Studio album by Zard
- Released: December 25, 1991
- Genre: Rock; pop rock; soft rock;
- Length: 31:29
- Label: B-Gram
- Producer: Daiko Nagato

Zard chronology
| Good-bye My Loneliness (1991) | Mō Sagasanai (1991) | Hold Me (1992) |

Singles from Mō Sagasanai
- "Fushigi ne..." Released: 25 June 1991; "Mō Sagasanai" Released: 6 November 1991;

= Mō Sagasanai (album) =

Mō Sagasanai (もう探さない, I Won't Search Anymore) is the second studio album of Japanese band Zard. It was released on December 25, 1991, released under B-Gram label. In 1991, B-Gram released this album in cassette tape and CD format. In 1993, B-Gram Records re-released this album only in CD format (BGCH-1004).

==Background==
The album consists of two previously released singles.

"Sunao ni Ienakute" and "Itsuka wa" are both composed by singer/frontman Izumi Sakai.

In 2009, the song Sunao ni Ienakute was re-arranged and released as single; the song was re-arranged by Hitoshi Okamoto, a member of Garnet Crow. Mai Kuraki joined in on the chorus.

==Chart performance==
The album reached #36 rank first week.
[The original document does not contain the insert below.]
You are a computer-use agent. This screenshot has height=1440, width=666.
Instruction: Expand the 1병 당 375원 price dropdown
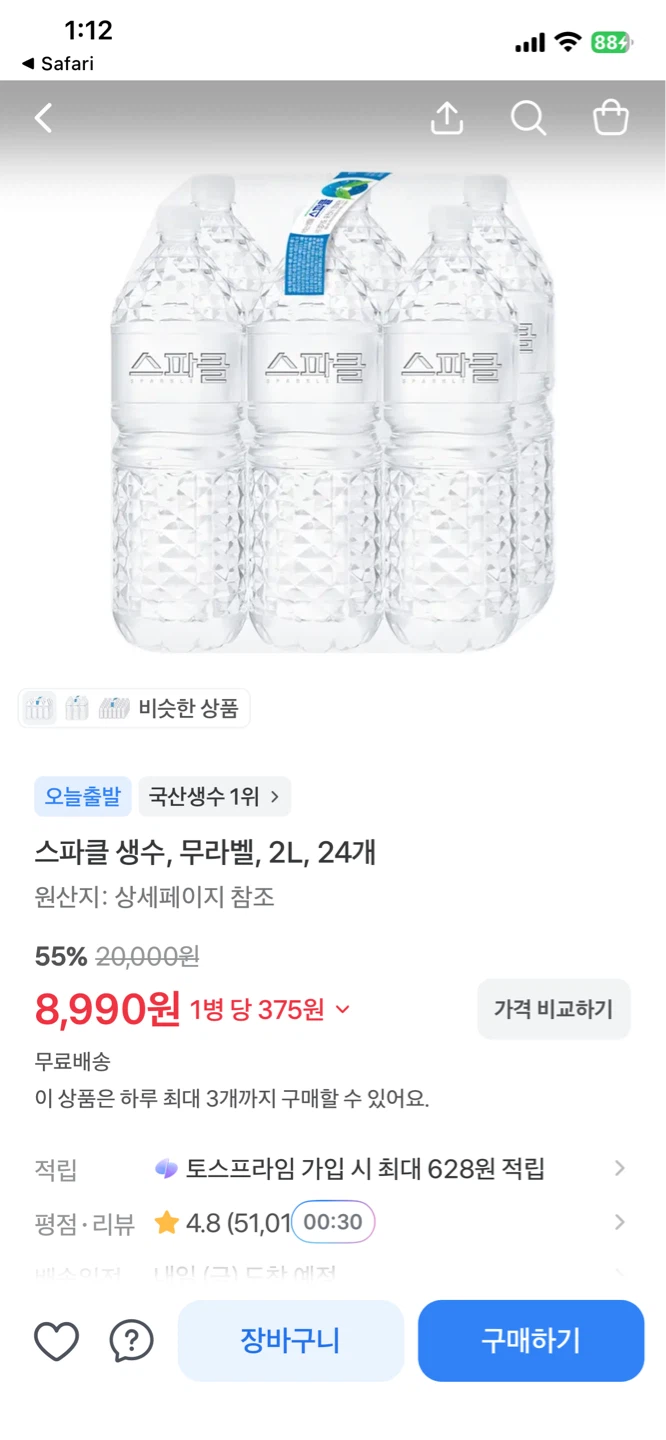[343, 1010]
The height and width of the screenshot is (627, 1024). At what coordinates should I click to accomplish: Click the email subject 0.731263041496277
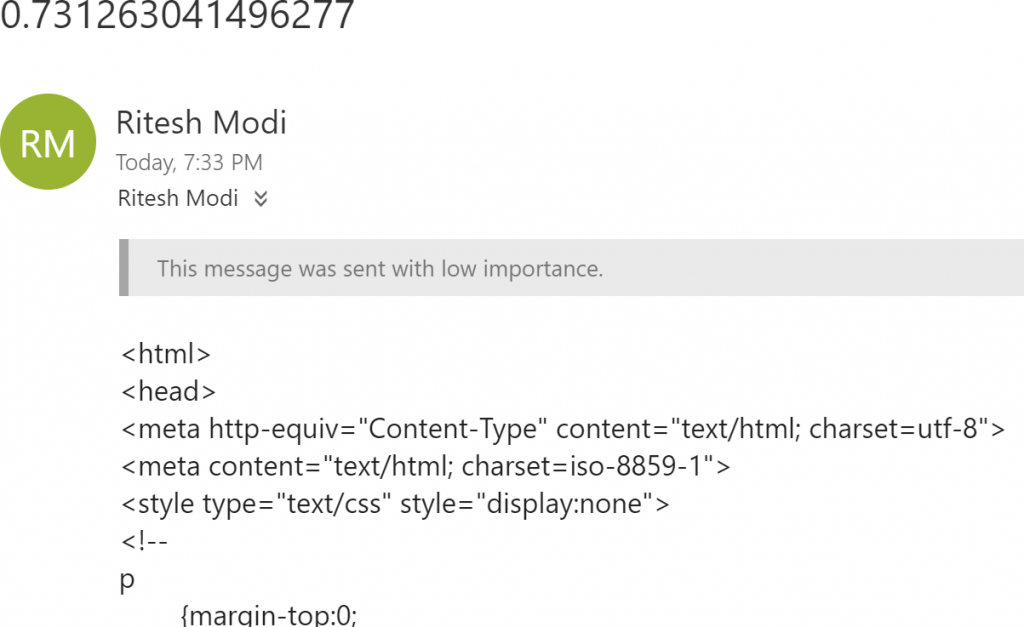coord(177,15)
It charted for 57 weeks and sold 333,000 copies.

==Track listing==

| No. | Title | Music | Length |
|---|---|---|---|
| 1. | "Fushigi ne..." (不思議ね…) | Tetsurou Oda | 4:16 |
| 2. | "Mō Sagasanai" (もう探さない) | Oda | 5:05 |
| 3. | "Sunao ni Ienakute" (素直に言えなくて) | Izumi Sakai | 4:17 |
| 4. | "Hitori ga Suki" (ひとりが好き) | Seiichiro Kuribayashi | 4:49 |
| 5. | "Forever" | Daria Kawashima | 4:18 |
| 6. | "Lonely Soldier Boy" | Kuribayashi | 4:08 |
| 7. | "Itsuka wa..." (いつかは…) | Sakai | 4:35 |

==In media==
- Mō Sagasanai: theme song for TV Asahi Japanese television drama "Shichinin no Onna Bengoushi"
- Fushigi ne...: ending theme for Nihon TV program "Magical Zunou Power!"